● **PROBLEM**
If a line in the data below holds the word "agent", copy it.

● **RECORDS FOR PROCESSING**
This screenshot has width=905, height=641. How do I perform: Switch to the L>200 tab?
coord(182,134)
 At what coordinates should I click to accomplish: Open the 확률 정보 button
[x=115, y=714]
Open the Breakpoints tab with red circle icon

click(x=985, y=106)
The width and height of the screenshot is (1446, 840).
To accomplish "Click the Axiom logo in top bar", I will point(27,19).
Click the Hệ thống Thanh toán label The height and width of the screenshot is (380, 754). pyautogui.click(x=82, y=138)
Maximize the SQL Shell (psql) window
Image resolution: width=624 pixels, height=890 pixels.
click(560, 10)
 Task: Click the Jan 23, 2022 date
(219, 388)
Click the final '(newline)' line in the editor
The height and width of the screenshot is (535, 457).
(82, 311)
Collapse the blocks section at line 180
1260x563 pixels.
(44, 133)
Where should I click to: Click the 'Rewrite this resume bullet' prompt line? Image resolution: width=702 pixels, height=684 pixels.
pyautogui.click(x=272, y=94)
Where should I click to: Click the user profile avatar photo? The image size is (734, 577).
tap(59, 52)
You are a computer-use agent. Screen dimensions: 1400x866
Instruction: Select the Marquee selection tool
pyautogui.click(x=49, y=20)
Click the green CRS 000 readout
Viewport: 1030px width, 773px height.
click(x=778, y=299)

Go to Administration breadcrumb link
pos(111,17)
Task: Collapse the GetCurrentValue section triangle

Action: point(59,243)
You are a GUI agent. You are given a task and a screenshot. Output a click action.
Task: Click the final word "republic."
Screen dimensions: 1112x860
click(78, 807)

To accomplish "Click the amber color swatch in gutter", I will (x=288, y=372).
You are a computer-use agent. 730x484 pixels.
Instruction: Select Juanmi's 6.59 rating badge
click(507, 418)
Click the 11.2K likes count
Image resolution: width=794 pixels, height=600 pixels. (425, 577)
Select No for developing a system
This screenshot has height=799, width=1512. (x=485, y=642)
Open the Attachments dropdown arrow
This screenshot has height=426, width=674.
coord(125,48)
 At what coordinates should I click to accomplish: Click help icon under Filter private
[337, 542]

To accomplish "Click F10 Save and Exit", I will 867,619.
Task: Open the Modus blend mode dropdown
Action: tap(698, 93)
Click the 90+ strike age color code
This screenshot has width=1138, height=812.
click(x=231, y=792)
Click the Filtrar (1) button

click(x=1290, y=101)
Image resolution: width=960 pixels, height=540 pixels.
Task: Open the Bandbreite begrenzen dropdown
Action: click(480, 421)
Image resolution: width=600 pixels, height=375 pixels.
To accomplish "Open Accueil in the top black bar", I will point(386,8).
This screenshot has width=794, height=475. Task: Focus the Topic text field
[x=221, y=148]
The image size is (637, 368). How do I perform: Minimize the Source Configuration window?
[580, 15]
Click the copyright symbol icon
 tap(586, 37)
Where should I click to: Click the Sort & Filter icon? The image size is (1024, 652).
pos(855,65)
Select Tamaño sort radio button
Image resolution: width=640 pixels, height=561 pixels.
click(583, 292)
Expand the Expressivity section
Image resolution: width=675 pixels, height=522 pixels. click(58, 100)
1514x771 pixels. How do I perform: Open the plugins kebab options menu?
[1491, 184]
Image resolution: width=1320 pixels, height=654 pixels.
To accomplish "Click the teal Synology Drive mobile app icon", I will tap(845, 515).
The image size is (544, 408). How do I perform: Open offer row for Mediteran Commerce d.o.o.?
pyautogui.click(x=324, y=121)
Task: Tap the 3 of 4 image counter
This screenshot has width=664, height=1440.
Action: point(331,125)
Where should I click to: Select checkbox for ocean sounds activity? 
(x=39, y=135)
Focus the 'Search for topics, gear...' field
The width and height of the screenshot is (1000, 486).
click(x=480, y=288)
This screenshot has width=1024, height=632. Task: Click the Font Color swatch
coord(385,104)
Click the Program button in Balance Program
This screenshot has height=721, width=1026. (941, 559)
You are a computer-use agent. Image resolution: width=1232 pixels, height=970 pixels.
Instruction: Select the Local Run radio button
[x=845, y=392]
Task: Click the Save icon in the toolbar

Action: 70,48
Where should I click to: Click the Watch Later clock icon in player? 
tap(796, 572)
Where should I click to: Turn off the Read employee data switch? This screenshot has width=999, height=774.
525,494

● **COMPLETED TASK**
You are a computer-use agent. Screen dimensions: 1400x866
You are a GUI agent. You are given a task and a screenshot. Output a click action.
You are a computer-use agent. 730x484 pixels.
You are a computer-use agent. Image resolution: width=1232 pixels, height=970 pixels.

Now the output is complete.